*Dokumenttext*.
((
Das entscheidende: Er versteht es, dass ein Körper für (Hoch)Leistungssport, Profisport, Wettkämpfe 100% Funktionalität braucht. 90% reichen für die Feierabendrunde um den Kirchturm. Und wenn es mal bisschen zwickt, geht es ein wenig langsamer oder eben mal zwei Tage gar nicht.

Wenn man aber täglich hohe Leistungen bringen will, soll und irgendwie auch muss, dann kommt es auf Details an.

Wir werden uns bald wiedersehen und ich hoffe, dass der Körper noch so gut in Schuss ist, wie als ich die Praxis verlassen hatte.

Mein Fazit des Ganzen: Diagnosen sind da seine. Auch da zweifle ich grundsätzlich gerne und hole mir eine zweite Meinung.
Therapien wiederum, sind was ganz anderes. Und hier trennt sich die Spreu vom Weizen.

Während hier viele Leute (ich vermeide bewusst den Begriff „Ärzte“) aussteigen und es auf zu hohes Trainingsvolumen schieben, auf normale Abnutzungserscheinungen… die Schrotflinte rausholen um auf die Spatzen zu schießen…. Gibt es eben andere, die wissen was sie tun. Die wissen, wie wichtig jedes Detail ist. Und die verstehen, was die Voraussetzungen für gesundes und erfolgreiches Training sind.
))
*Bereitgestellte Daten*.
((
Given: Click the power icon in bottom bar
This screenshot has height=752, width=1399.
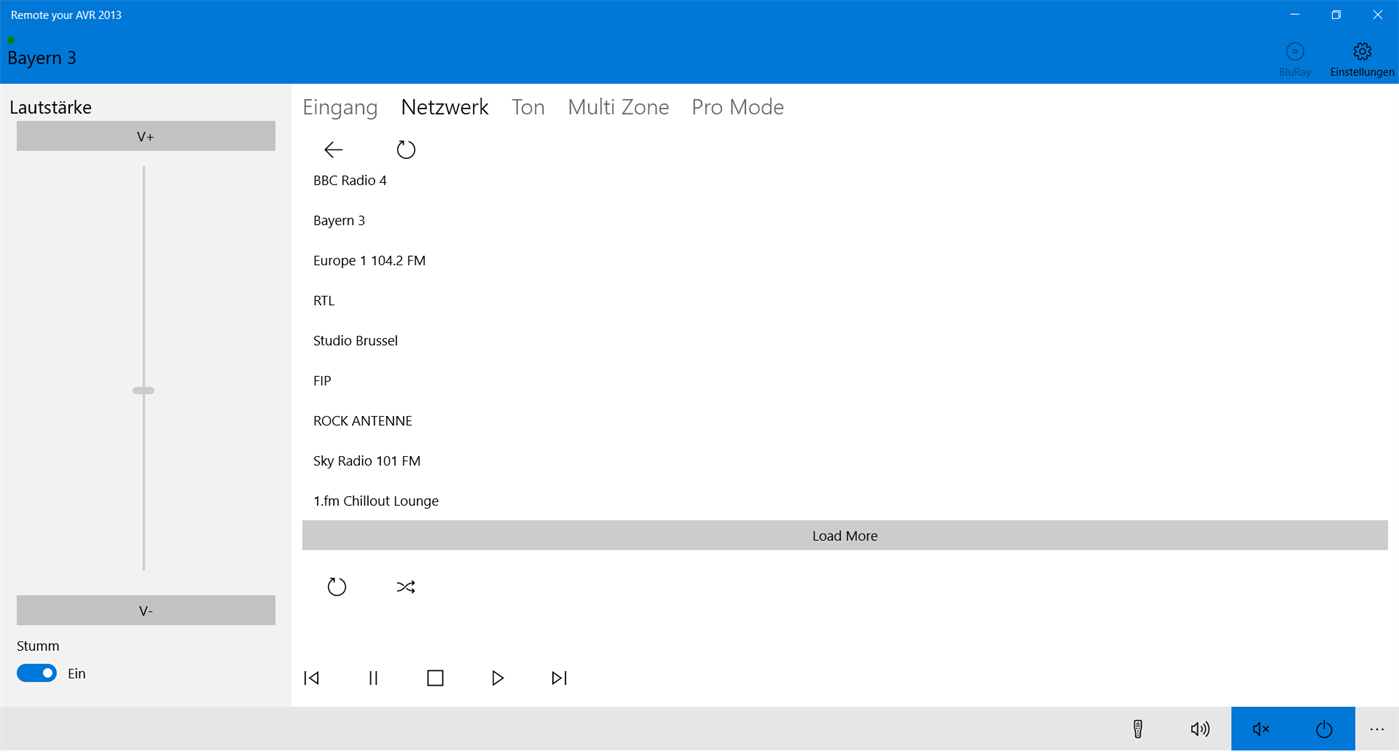Looking at the screenshot, I should [1324, 729].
))
*Anweisungen*.
a – Wofür reichen laut dem Text über Therapie im Leistungssport 90 % Funktionalität des Körpers?
b – Setzen Sie bitte den Text über Therapie im Leistungssport nach seinem letzten Satz fort.

*Nummerierte Antworten*.
a – Für die Feierabendrunde um den Kirchturm.

b –
Hub schwärmte von seiner Zusammenarbeit mit Müller-Wohlfahrt und den Goldmedaillen bei Olympia.
Ich bin nicht naiv und denke, dass meine Füße jetzt alleine laufen. Aber ich habe die Hoffnung und das Gefühlt, dass diese Behandlung(en) und dieser Kontakt ein ganz wichtiger – langfristiger – Baustein sein werden, dass ich den Sport auf einem hohem Niveau ausüben kann.

Man sagt oft „nach einer Verletzung kommt man stärker zurück“. Leider hat das bei mir letztes Jahr überhaupt nicht zugetroffen – weder körperlich noch mental. Warum? Weil wir nie 100% sicher die Ursache gefunden haben und weil es immer mal wieder im Rücken gezwickt hat und der Kopf natürlich unsicher war, was den Knochen angeht.

Vielleicht trifft es dieses mal tatsächlich zu und ich komme besser zurück. Besser aufgestellt allemal!

Mein Trainer Gerald meinte letztes Jahr, dass mein Umfeld professionell aufgestellt sein muss. Der Rest kommt von allein.
Ich denke, die Aufstellung Orthopädie und Osteopathie ist hiermit fix besetzt. Bestens.

Die Behandlung bei der Praxis MW zusammen mit der regelmäßigen Behandlung bei den Physioprofis (v.a. Ultraschallbehandlung und Elektrotherapie) zeigen ihre Wirkung:
Ich bin seit 3 Tagen 99% schmerzfrei. Laufen traue ich mich noch nicht (darf ich auch noch nicht)… aber ich habe so ein klein wenig das Gefühl, dass ich Ende nächster Woche mal für eine viertel Stunde aufs Laufband steigen werde.


„Unter Strom“ bei den Physioprofis.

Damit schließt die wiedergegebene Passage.